:: Available data

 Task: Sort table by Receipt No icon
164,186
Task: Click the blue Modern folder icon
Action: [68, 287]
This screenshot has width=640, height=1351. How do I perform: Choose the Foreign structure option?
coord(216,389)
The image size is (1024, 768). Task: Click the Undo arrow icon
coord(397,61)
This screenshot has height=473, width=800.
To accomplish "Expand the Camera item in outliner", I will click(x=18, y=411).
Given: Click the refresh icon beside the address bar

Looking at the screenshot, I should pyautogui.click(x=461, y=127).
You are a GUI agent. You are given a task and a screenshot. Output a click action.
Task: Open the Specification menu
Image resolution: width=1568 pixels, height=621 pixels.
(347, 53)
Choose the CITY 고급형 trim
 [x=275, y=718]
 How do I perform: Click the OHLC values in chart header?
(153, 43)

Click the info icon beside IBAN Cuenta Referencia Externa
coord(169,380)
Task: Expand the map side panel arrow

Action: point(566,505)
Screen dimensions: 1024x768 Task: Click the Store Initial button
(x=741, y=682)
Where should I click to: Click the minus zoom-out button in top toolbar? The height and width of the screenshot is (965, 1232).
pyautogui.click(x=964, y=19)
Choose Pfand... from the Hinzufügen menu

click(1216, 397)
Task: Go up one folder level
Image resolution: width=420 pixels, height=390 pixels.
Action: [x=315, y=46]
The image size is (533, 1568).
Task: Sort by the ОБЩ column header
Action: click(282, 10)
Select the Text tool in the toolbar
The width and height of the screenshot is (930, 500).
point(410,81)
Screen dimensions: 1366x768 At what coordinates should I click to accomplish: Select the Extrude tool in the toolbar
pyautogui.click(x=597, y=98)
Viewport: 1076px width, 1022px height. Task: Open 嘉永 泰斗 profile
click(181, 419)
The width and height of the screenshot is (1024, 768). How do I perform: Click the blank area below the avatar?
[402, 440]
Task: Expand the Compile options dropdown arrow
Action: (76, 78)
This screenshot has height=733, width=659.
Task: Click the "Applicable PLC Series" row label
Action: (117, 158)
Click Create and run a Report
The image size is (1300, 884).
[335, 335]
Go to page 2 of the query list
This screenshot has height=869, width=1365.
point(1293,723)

::::

> _Directions for this task_
Extract the lines above, from the first one through the one containing "This screenshot has height=473, width=800.", and return only those, unchanged.

> _Exercise output_
 Task: Sort table by Receipt No icon
164,186
Task: Click the blue Modern folder icon
Action: [68, 287]
This screenshot has width=640, height=1351. How do I perform: Choose the Foreign structure option?
coord(216,389)
The image size is (1024, 768). Task: Click the Undo arrow icon
coord(397,61)
This screenshot has height=473, width=800.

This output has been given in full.